- _Page text_
1) Between mouse species - Genetic drift as the sole driving force of the rapid divergence

We now use the FST statistic to delineate fixation and polymorphism. The polymorphism in M. m. domesticus is compared with two outgroup species, M. spretus and M. m. castaneus, respectively. There are hence two depths in the phylogeny with two Td’s, as shown in Fig. 4A (Rudra, et al. 2016; Kumar, et al. 2022). There is a fourth species, M. m. musculus (shown in grey in Fig. 4A), which yields very similar results as M. m. domesticus in these two comparisons. These additional analyses are shown in Supplement Table S2-S3.

Levels of polymorphism and divergence in mice.

(A) Phylogeny of Mus musculus and Mus spretus mice. The divergence times are obtained from http://timetree.org/. The line segment labeled 0.5 represents 0.5 Myrs. (B) FIS distribution within M. m. domesticus. The distribution of FIS for polymorphic sites in 3 outbred mouse strains or 10 mouse strains (including 7 inbred mice) in Table 1 (Inset) is shown. (C) FST distribution between M. m. domesticus and Mus spretus. Note that the F values rise above 0.8 only in (C).

The FIS values of polymorphic sites in 3 outbred mice are primarily below 0.2 and rarely above 0.8 in Fig. 4B, indicating the low genetic differentiation in rDNAs within these 3 M. m. domesticus. While the FIS distribution of 10 mice from Table 1, including 7 inbred and 3 outbred mouse strains, exhibits a noticeable right skewness, but does not exceed 0.8. This suggests that inbreeding to a certain extent limits the process of homogenization and enhances population differentiation. In comparison, the distribution of the FST of variant sites between M. m. domesticus and Mus spretus has a large peak near FST = 1. This peak in Fig. 4C represents species divergence not seen within populations (i.e., FIS). We use FST = 0.8 as a cutoff for divergence sites between the two species. Roughly, when a mutant is > 0.95 in frequency in one species and < 0.05 in the other, FST would be > 0.80.

We first compare the divergence between M. m. domesticus and M. m. castaneus whereby Td has been estimated to be less than 0.5 Myrs (Fujiwara, et al. 2022). In comparison, between Mus m. domesticus and Mus spretus, Td is close to 3 Myrs (Rudra, et al. 2016). As noted above, the reduction in the divergence rate relative to that of Eq. (3) is proportional to Tf/Td (for single copy genes) or T */Td (for rRNA genes). As Tf and T * are both from M. m. domesticus and T is 6 times larger in comparison with M. spretus, we expect the results to be quite different between the two sets of species comparisons.

- _Entries provided_

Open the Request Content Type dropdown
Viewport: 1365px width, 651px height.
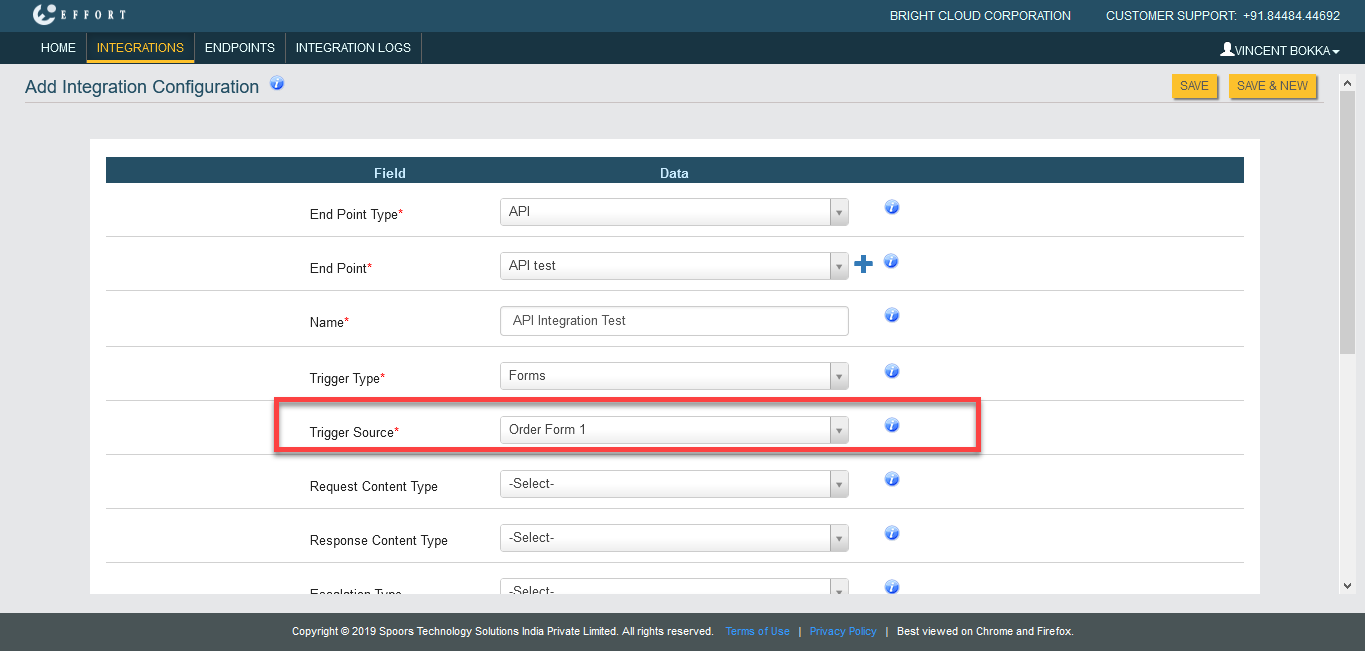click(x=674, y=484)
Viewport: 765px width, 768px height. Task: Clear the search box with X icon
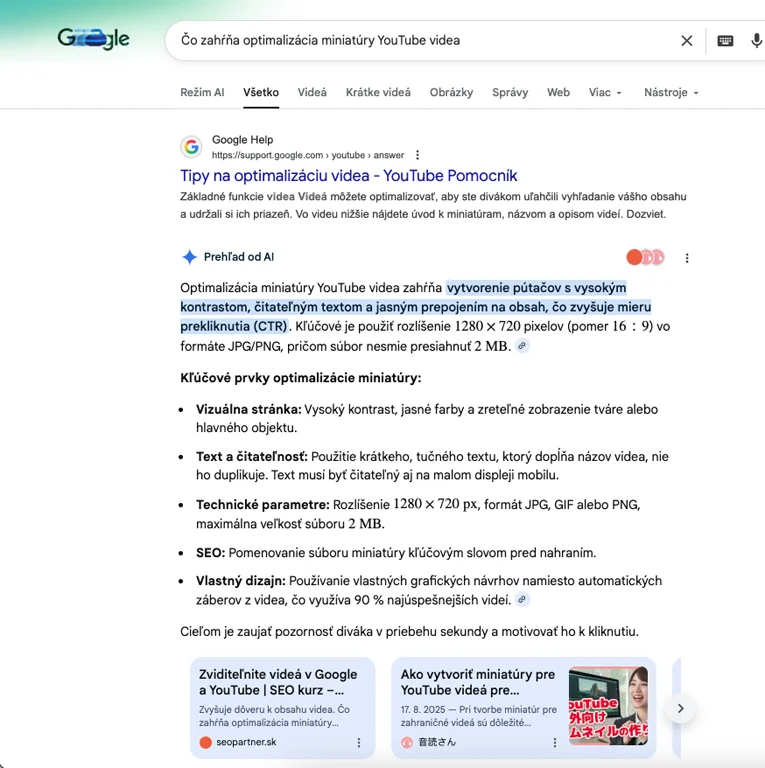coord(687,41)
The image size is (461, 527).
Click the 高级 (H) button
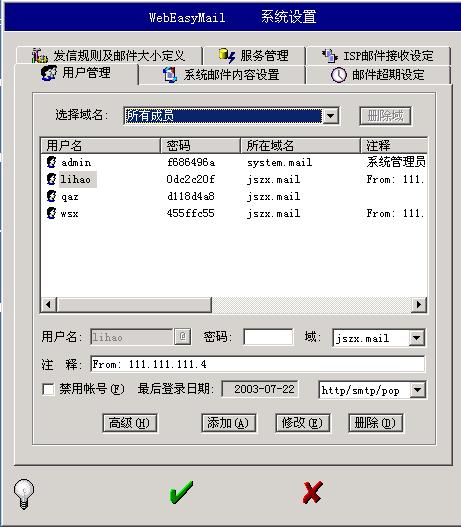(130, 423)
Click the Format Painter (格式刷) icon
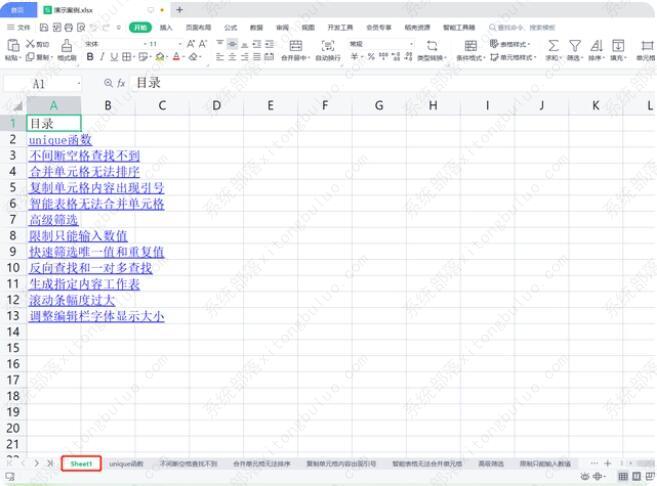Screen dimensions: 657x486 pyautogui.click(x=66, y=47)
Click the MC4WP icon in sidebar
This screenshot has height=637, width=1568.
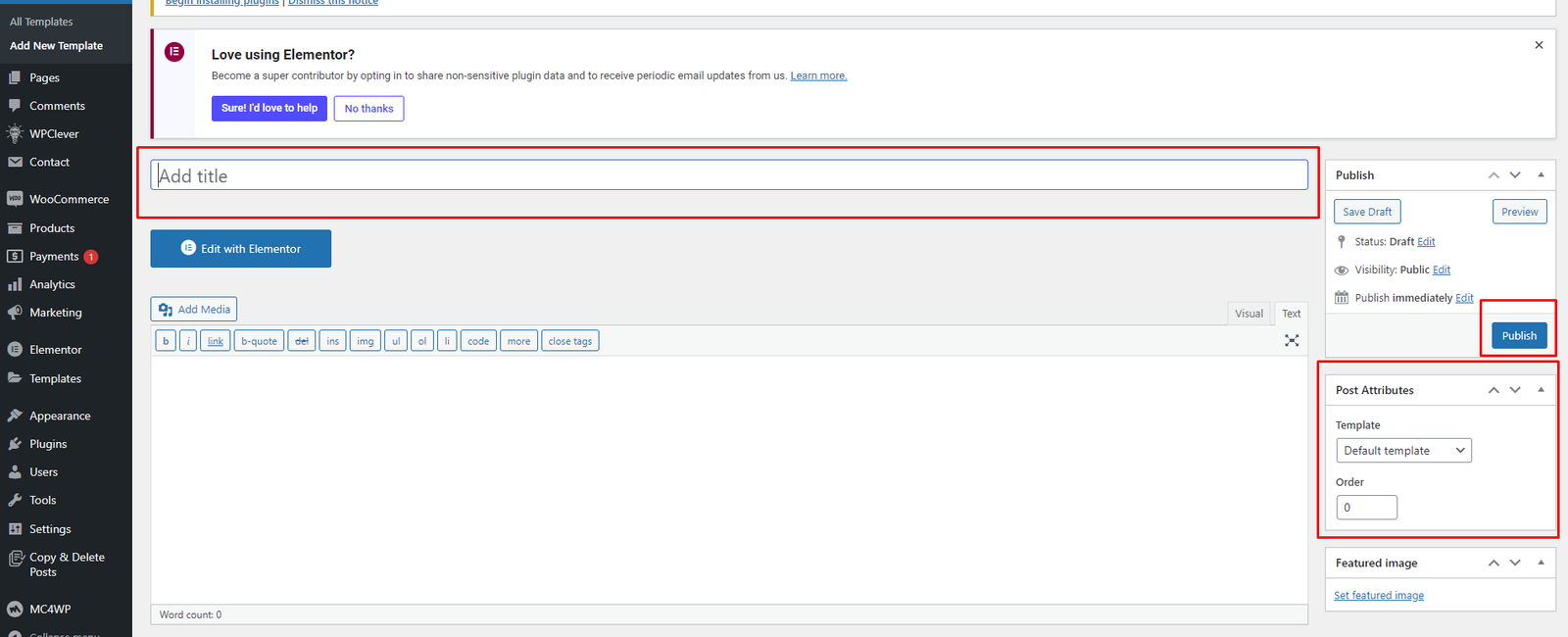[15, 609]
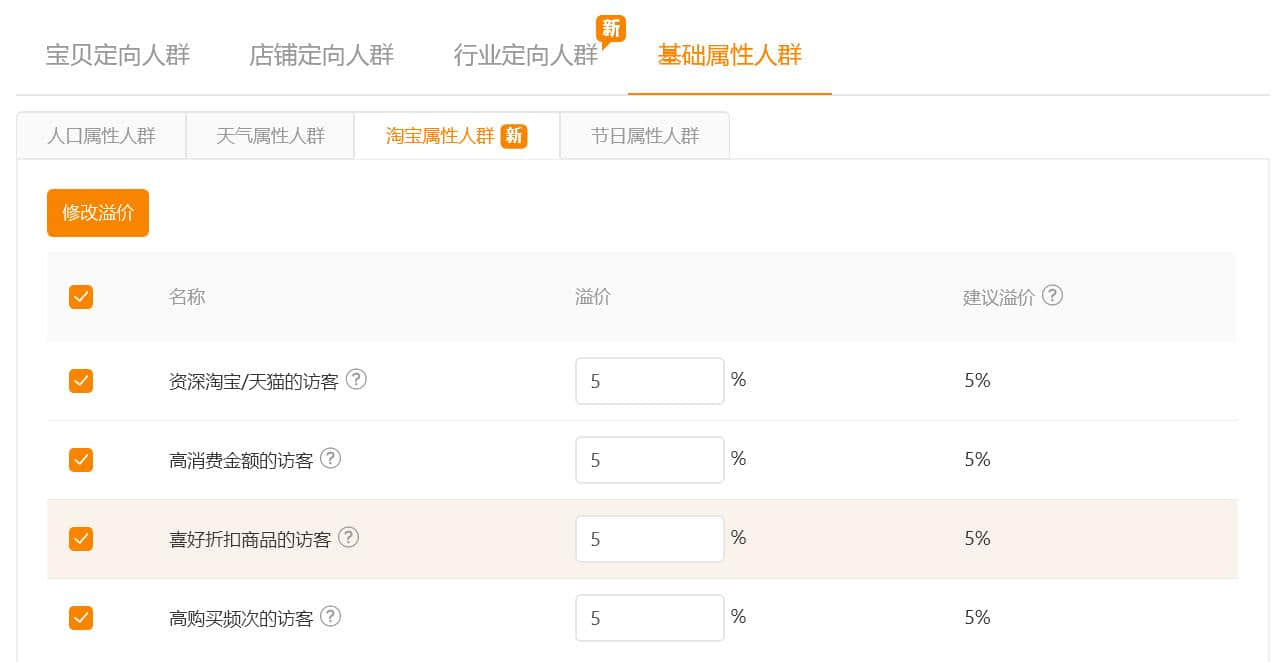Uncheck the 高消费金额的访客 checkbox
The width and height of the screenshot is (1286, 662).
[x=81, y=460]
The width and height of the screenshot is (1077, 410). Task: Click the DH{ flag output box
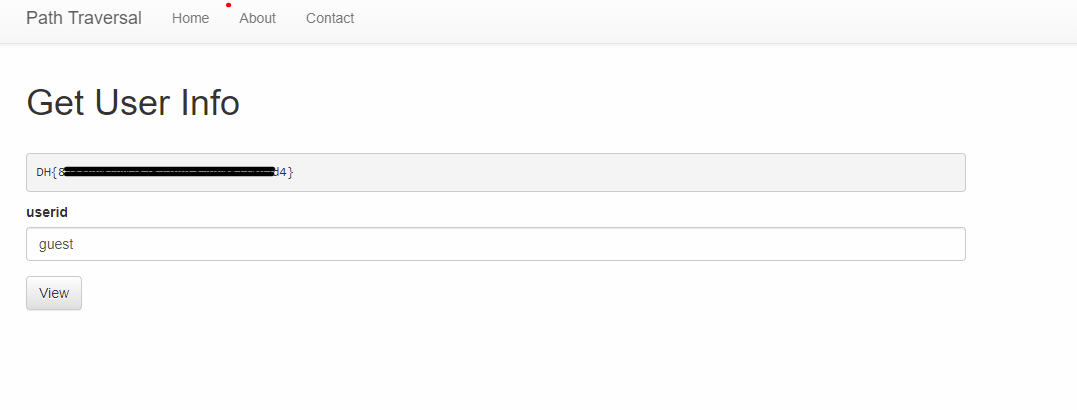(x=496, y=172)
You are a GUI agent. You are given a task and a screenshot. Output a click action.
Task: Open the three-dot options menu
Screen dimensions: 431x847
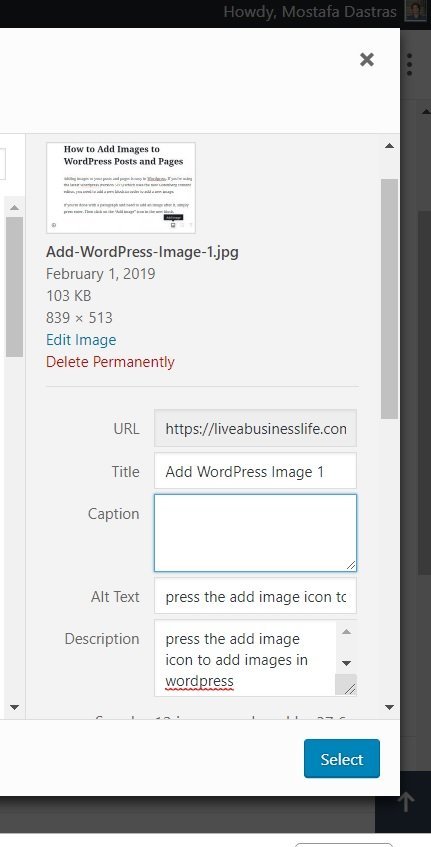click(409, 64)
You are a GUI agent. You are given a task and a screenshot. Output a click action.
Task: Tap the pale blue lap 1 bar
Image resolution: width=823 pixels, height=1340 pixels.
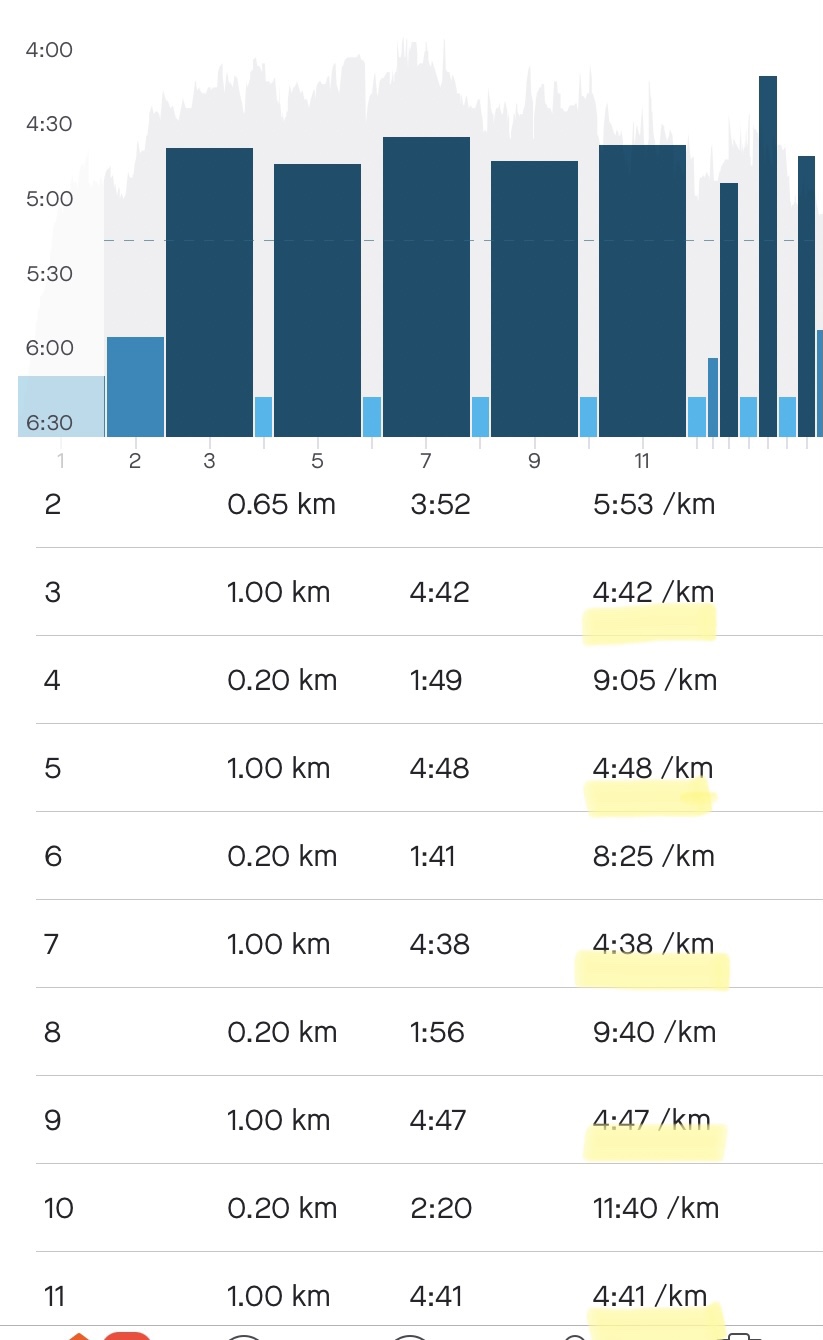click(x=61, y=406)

- _What the task asks_
In the text on divergence between mouse species, what FST value serves as the cutoff for divergence sites between M. m. domesticus and Mus spretus?

- _Task answer_
FST = 0.8